***** Exercise inputs *****
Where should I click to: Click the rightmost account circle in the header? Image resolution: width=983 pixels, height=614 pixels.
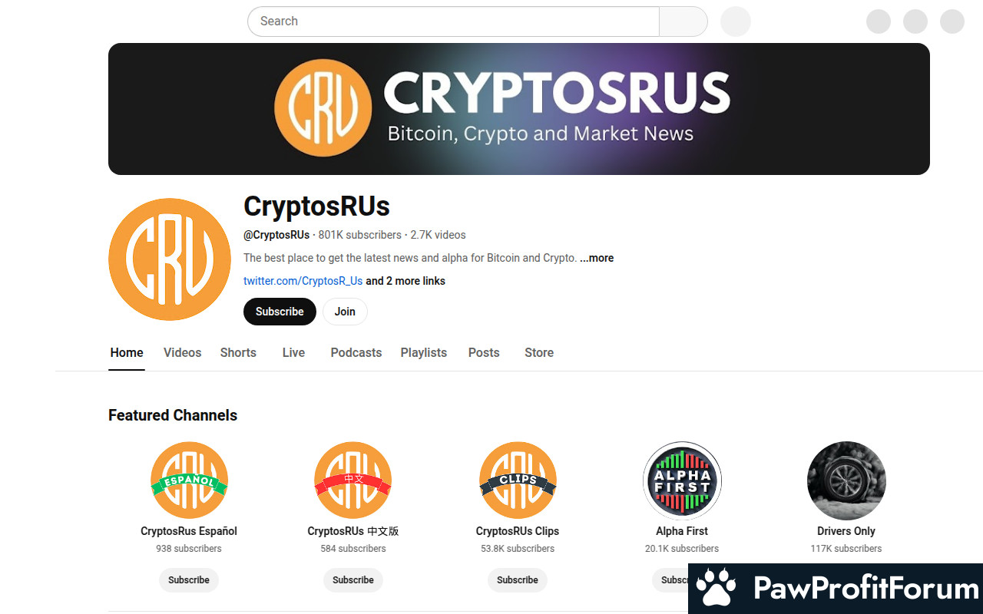coord(952,21)
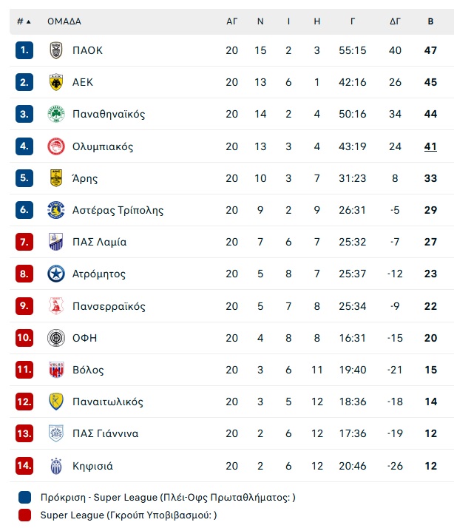
Task: Open the Πανσερραϊκός team link
Action: tap(109, 306)
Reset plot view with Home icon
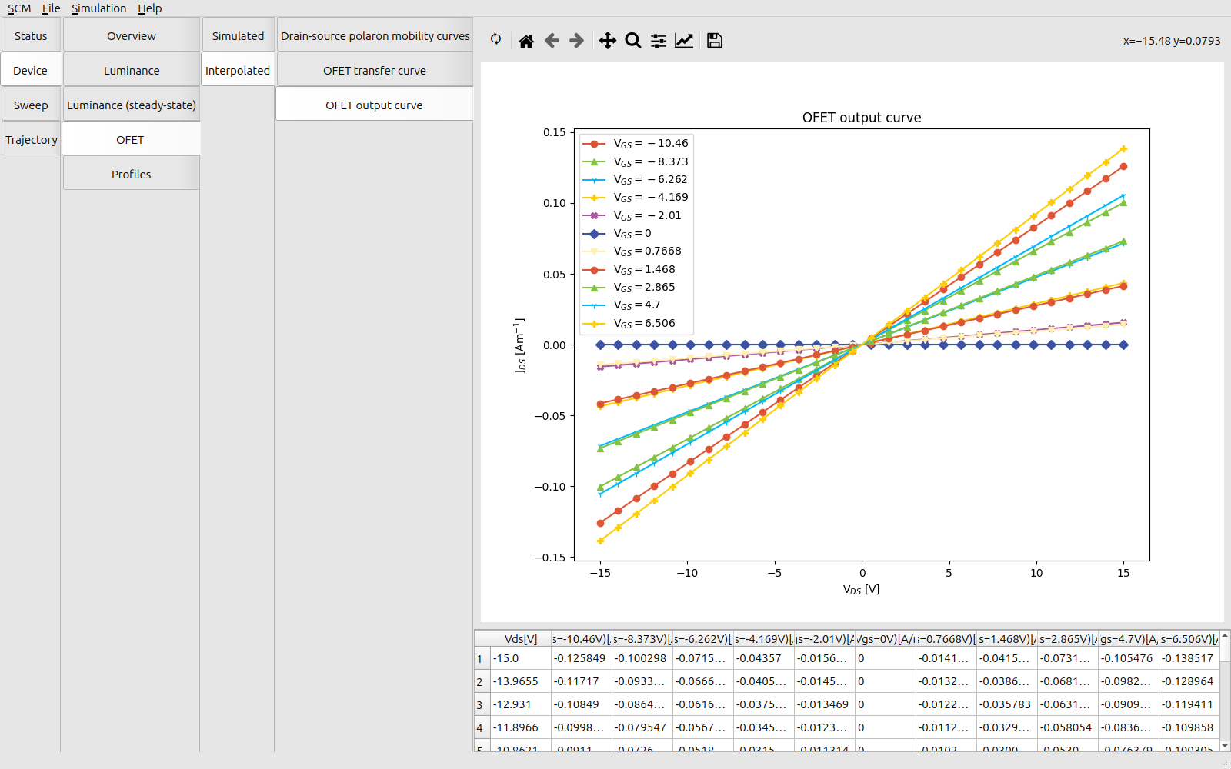1231x769 pixels. coord(526,41)
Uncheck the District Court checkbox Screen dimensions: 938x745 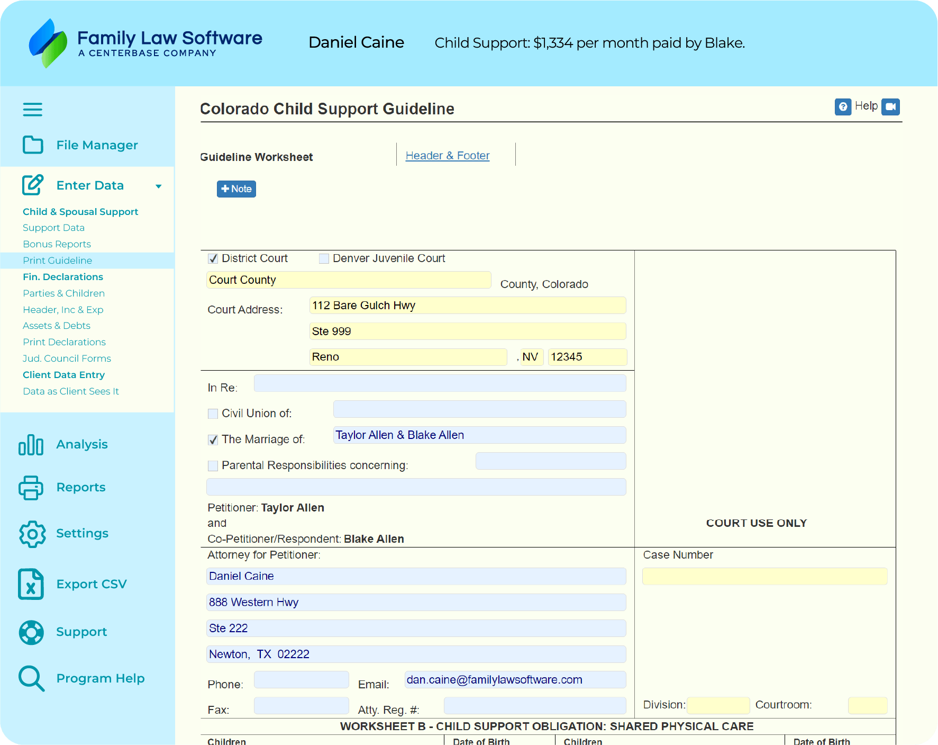213,258
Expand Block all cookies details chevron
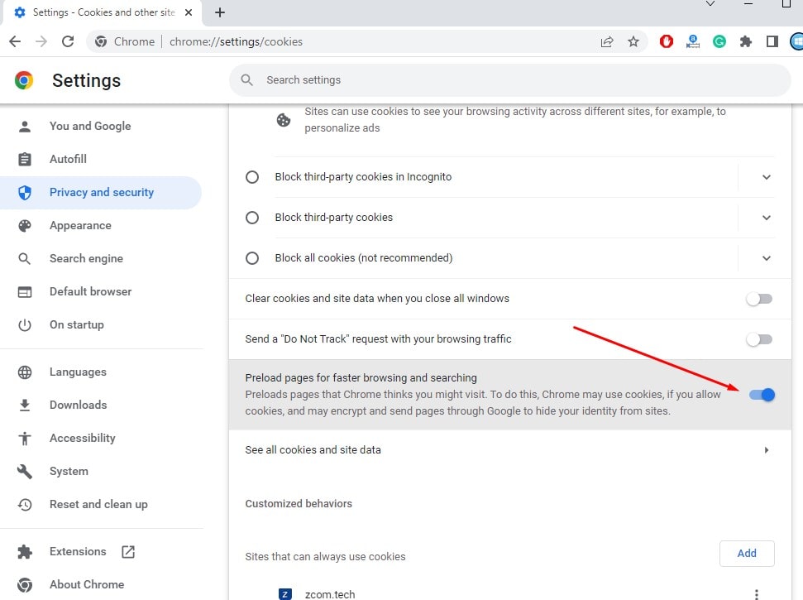Screen dimensions: 803x600 (766, 258)
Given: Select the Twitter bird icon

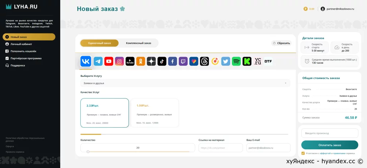Looking at the screenshot, I should click(x=226, y=61).
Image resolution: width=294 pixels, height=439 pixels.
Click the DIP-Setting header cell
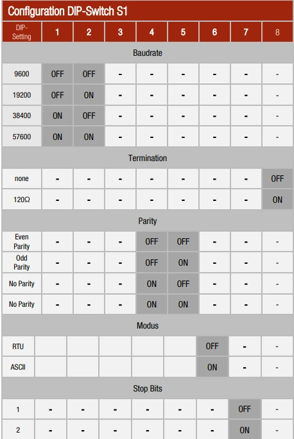[x=22, y=32]
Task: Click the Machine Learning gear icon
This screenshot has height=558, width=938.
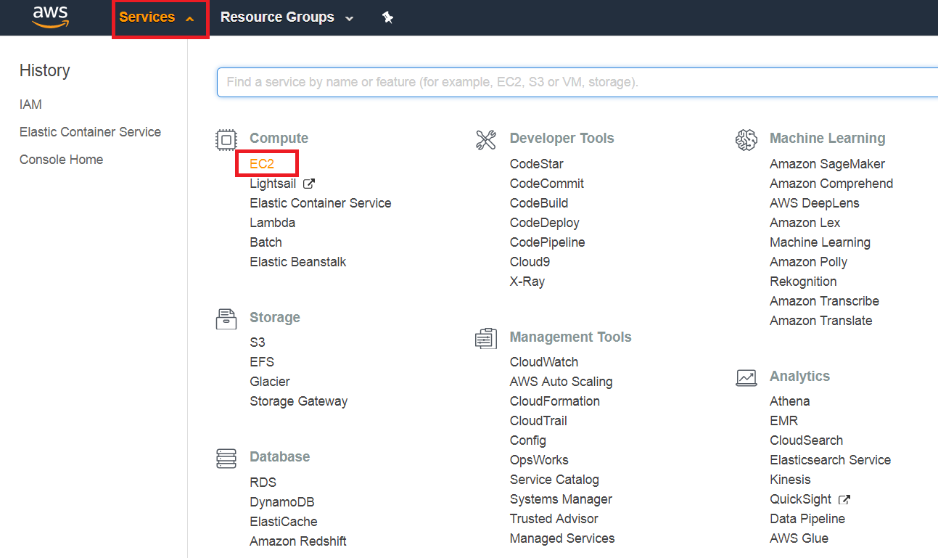Action: coord(746,139)
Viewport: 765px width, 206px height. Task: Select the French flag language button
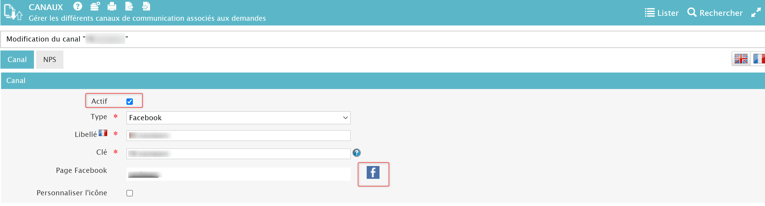pyautogui.click(x=759, y=59)
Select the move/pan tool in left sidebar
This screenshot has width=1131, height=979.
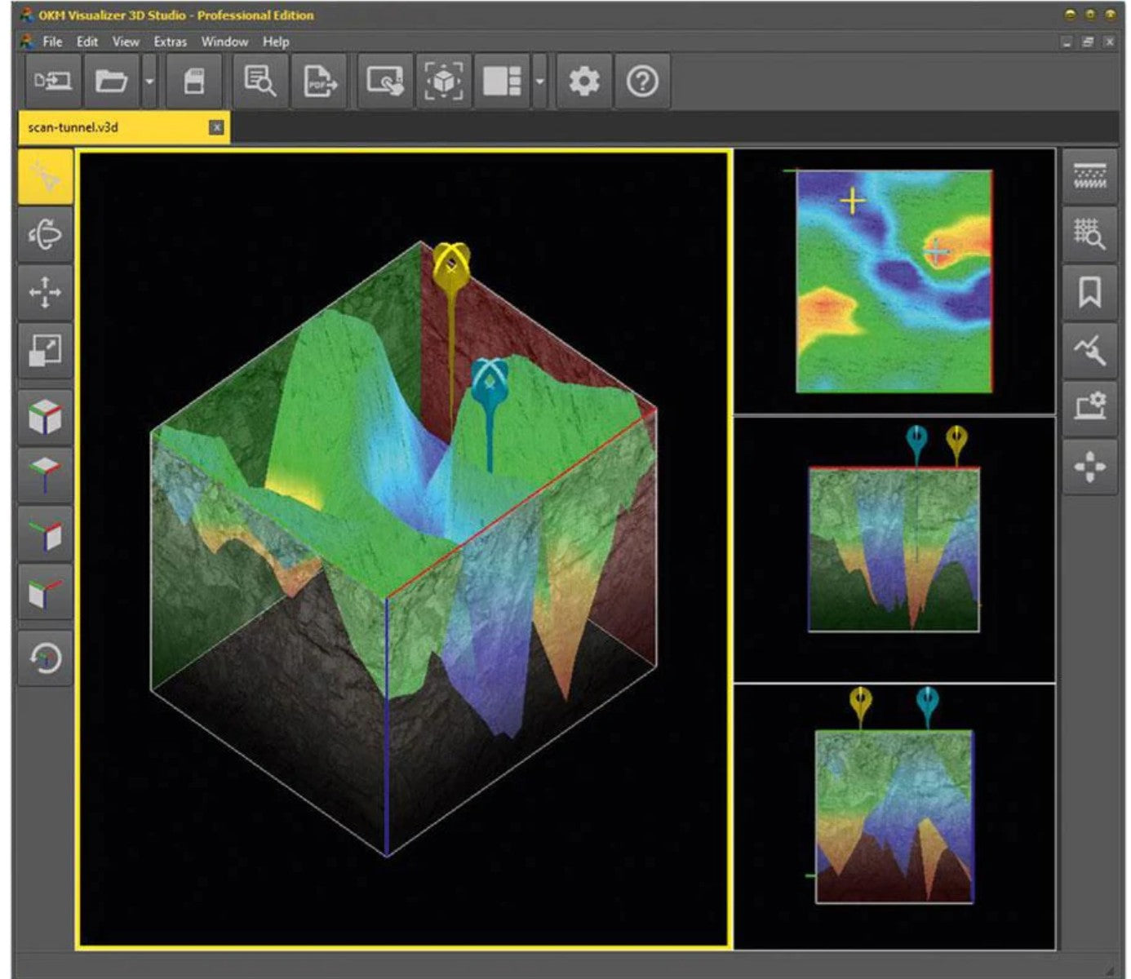[45, 292]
*****
**Exercise brief**
Without any pictures, please write out the lines from the one containing "This screenshot has height=558, width=938." through the final line of the data, exactly and inclusive of both ends.

**Answer**
This screenshot has height=558, width=938.
Action: coord(746,139)
Viewport: 765px width, 206px height. Task: Select the French flag language button
pyautogui.click(x=759, y=59)
Select the move/pan tool in left sidebar
This screenshot has width=1131, height=979.
[45, 292]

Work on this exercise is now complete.